You can install the Python dependencies via `pip` using the `requirements.txt` file:
```bash
pip install -r requirements.txt
```
### How to Run
1. **Environment Variables**: Make sure to set the `OPENAI_API_KEY` environment variable to your OpenAI API key.
```bash
export OPENAI_API_KEY=sk-myapikey
```
2. **Run the Flask server**:
```bash
python server.py
```
This will start the Flask server. You can then make a POST request to `http://localhost:5000/deck-from-images` with your images to get an Anki deck.
3. **Run Directly**:
If you prefer not to use the Flask server, you can also run `ankiai.py` directly:
```bash
python ankiai.py <directory_path_containing_images>
```
### Example curl commands to interact with the service:
You can make POST requests to the server using curl. Here are some examples from the command line history:
```bash
curl -X POST -o deck.apkg \
-F "image=@/home/ubuntu/Pictures/image1.png" \
-F "image=@/home/ubuntu/Pictures/image2.png" \
-F "image=@/home/ubuntu/Pictures/image3.png" \
http://localhost:5000/deck-from-images
```
Batch processing of images:
```bash
for file in /home/ubuntu/Pictures/*; do
if [[ -f "$file" ]]; then
basefile=$(basename "$file");
curl -X POST -o "deck-${basefile}.apkg" -F "image=@${file}" http://localhost:5000/deck-from-images;
fi;
done
```
### How to Debug (VSCode Users)
- Open the project in VSCode.
- Set up your breakpoints.
- Use the VSCode debugger and select "Python: Flask" to start debugging the Flask server.
### Important Notes
- **API Key**: For the project to work, it is essential to have the `OPENAI_API_KEY` environment variable set.

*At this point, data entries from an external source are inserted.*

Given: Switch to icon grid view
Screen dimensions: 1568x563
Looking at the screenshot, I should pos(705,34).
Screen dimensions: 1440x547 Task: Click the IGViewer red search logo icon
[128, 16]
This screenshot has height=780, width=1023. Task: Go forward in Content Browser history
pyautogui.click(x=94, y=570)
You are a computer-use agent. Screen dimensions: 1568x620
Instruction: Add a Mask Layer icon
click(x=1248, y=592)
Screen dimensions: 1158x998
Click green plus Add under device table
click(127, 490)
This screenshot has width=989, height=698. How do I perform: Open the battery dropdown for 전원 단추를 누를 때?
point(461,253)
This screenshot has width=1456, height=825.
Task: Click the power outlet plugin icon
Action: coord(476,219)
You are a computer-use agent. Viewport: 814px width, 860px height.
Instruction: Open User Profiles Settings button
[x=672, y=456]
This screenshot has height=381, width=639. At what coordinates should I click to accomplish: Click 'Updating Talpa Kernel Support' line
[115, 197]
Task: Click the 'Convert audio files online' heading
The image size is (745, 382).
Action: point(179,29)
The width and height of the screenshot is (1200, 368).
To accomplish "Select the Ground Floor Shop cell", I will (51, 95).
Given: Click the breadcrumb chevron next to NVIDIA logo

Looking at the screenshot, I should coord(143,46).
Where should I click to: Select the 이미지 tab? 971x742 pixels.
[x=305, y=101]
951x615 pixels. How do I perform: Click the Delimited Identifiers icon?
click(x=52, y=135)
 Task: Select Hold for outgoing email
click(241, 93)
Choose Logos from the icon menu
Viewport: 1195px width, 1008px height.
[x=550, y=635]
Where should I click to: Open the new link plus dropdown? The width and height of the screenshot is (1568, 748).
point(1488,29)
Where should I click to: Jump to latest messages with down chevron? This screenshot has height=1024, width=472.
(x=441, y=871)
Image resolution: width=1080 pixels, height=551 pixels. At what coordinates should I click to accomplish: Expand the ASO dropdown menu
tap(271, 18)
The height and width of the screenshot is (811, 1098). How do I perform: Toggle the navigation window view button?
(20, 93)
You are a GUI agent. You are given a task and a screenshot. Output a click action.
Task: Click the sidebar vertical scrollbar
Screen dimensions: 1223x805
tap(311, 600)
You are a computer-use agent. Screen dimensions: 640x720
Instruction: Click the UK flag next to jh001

- **Image Types**: Currently, the image processing module supports PNG, JPG, and JPEG formats.
- **Output**: The output `.apkg` file (Anki package file) will be named `out.apkg`.
### Acknowledgements
This project heavily relies on the `openai` library for processing and the `genanki` library for deck generation.
### Contributions
Contributions are always welcome. Please create a new issue or a pull request for any bug fixes or feature requests.